環境コミュニケーション

東芝グループでは環境コミュニケーションを第7次環境アクションプランの「環境基盤活動」項目の一活動として位置づけ、「社外向け情報発信」と「ステークホルダーとのネットワークづくり」を柱に活動を推進しています。「社外向け情報発信」においては、ステークホルダーの皆様に東芝グループの環境に関する取り組みをタイムリーに発信していくことが重要と考え、東芝グループ環境活動ウェブサイトを中心にさまざまな最新情報を発信しています。「ステークホルダーとのネットワークづくり」においては、地域住民の皆様、NPO・NGO、行政などとの連携、従業員同士の連携をベースとした、ニューノーマル時代に合ったコミュニケーション活動の推進を活動目標としグローバル各拠点で推進しています。

社外向け情報発信


東芝グループでは1998年度から「環境レポート」を、2004年度から「CSRレポート」をそれぞれ発行しており、2020年度及び2021年度は「サステナビリティレポート」として両レポートを統合しました。2022年度からは、いっそうタイムリーな情報発信を進めるためレポート形式の発行はやめ、東芝グループ環境活動ウェブサイトにて東芝グループの総合的な環境関連情報を発信しています。そのほか、世の中の動向を反映した最新の取り組みについては、広告や展示会などを通して情報発信を行っています。

環境広告

加速するカーボンニュートラルへの取組みとして、アクセンチュア様と共同で展開するグリーントランスフォーメーション(GX)コンサルティングサービスをご紹介しました。
「再エネ供給」、 「FEMS/製造現場最適化」、「CO2見える化」の3つのGXソリューションを東芝グループ内の先行拠点で展開しており、今後磨き上げたGXソリューションを社外に提供していきます。

日経BP「日経ESG」(2023年4月発行号)

ステークホルダーとのネットワークづくり


東芝グループでは、地域住民の皆様、NPO・NGO、行政などとのコミュニケーションや従業員同士の連携を通じて環境意識の向上を図り、さまざまな環境課題の解決に貢献していくことが重要と考えています。2022年度は「エネルギー」「資源」「化学物質」「水」「自然」の5つを活動テーマに、世界14か国のステークホルダーの皆様とともに、約340件の環境活動を行いました。参加者が一丸となって楽しみながら環境保全の尊さについて考えると同時に、省エネ、資源循環、生物多様性保全などに関連する社会や地域に根差した環境課題の解決に貢献することができました。

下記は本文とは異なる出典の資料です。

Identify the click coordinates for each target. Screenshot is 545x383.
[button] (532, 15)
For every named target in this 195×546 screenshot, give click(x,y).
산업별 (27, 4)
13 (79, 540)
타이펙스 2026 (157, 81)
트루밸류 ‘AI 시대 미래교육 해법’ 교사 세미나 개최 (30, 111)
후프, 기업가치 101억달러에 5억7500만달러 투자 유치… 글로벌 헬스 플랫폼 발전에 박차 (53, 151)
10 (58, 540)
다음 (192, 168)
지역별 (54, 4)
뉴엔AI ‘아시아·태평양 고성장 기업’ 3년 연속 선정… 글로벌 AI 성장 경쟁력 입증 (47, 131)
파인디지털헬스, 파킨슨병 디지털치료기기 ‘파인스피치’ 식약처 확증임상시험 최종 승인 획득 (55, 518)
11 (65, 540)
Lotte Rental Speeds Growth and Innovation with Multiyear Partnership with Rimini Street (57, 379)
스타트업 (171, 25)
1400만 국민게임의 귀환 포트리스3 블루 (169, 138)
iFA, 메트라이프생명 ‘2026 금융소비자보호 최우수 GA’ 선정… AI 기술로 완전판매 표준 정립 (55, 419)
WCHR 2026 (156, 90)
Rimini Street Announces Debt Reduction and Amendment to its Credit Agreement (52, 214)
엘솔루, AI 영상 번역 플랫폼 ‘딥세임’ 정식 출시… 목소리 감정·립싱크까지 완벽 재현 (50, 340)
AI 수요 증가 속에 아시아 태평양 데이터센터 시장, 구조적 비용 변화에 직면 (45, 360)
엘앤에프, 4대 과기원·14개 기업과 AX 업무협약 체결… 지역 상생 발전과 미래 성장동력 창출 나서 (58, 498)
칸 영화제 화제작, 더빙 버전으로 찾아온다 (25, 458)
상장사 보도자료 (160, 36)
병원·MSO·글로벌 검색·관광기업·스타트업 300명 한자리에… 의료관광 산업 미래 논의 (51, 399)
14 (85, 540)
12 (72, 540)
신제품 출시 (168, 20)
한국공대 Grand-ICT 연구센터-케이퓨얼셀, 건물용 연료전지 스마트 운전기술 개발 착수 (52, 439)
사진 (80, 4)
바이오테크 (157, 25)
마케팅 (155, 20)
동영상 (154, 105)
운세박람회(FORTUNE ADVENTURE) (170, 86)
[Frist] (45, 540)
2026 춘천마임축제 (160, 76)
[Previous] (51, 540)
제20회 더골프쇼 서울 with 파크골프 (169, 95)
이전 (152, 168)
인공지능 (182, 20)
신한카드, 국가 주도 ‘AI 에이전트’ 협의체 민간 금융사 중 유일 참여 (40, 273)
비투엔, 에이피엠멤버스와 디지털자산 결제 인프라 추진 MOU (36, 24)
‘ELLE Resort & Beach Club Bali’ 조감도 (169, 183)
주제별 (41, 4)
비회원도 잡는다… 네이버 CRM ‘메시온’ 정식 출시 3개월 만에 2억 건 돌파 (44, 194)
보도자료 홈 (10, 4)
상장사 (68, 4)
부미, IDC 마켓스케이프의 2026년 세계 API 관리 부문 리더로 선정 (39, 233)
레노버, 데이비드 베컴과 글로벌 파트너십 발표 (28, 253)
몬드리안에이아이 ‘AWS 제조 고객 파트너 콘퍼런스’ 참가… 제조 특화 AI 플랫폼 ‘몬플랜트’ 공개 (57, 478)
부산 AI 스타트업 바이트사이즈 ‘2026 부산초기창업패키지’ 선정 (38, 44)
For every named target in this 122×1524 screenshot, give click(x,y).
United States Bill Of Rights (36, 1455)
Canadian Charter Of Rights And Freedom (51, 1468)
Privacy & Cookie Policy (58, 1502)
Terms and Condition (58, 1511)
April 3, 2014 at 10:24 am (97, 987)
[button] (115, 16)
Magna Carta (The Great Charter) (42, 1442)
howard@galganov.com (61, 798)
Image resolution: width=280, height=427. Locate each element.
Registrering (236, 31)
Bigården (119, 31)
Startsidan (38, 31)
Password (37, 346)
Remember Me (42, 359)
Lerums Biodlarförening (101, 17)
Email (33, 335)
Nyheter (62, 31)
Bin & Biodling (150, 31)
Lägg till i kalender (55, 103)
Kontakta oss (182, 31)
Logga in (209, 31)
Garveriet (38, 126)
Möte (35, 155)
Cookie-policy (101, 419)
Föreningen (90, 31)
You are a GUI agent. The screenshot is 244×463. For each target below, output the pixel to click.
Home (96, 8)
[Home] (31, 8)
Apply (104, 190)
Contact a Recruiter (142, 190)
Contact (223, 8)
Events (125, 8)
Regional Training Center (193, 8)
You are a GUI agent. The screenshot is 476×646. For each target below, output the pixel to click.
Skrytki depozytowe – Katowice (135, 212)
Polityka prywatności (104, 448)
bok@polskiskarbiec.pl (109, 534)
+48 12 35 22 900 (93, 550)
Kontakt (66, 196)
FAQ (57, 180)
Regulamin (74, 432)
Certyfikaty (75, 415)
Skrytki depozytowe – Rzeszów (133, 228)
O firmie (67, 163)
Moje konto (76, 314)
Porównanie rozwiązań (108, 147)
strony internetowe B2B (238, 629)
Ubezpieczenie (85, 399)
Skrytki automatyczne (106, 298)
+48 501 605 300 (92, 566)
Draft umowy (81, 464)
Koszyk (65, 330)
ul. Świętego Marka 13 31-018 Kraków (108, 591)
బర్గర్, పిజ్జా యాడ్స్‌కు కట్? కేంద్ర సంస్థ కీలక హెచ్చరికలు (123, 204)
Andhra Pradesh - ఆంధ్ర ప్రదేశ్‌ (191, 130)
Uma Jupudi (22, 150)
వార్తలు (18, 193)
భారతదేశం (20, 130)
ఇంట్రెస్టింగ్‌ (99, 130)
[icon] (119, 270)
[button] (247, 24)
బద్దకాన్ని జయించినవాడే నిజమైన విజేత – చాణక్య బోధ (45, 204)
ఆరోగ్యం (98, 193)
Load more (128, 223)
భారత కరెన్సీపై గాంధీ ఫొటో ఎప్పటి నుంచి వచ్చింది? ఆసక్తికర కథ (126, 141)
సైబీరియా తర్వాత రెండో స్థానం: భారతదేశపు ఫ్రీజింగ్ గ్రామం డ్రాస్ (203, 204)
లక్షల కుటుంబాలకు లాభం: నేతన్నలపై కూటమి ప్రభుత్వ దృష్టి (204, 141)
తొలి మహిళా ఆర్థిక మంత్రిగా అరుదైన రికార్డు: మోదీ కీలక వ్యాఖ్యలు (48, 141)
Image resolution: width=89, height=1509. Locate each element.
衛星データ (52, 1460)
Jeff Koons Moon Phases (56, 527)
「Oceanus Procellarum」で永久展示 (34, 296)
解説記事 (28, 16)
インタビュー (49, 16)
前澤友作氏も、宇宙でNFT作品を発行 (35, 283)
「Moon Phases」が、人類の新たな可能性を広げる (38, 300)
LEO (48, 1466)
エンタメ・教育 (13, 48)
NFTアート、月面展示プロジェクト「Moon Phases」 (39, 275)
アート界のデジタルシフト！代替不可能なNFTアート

事例1 脱炭素に貢献する「水素」テーマの環境教育プログラム(主な活動テーマ:エネルギー)

東芝エネルギーシステムズ(株)

東芝エネルギーシステムズ(株)においては、東芝未来科学館、神奈川県川崎市の中学校、並びにFH2Rのある福島県の道の駅において、「水素」について紹介する出張授業を行う環境教育プログラムを実施しました。
本プログラムは、CO2などの温室効果ガスの増加による地球温暖化などの環境問題、並びにその解決には水素が有効であることについて説明した後、鉛筆や電池を用いて実際に「水素をつくる・つかう」実験をしていただく内容となっており、環境問題とその解決手段等について関心をもつ契機となることを目的に実施しています。
受講生からは「自分の身の回りにある問題に気づき、水素や燃料電池によるエネルギーが環境問題の解決に役立つことを学んだ」などの感想をいただいています。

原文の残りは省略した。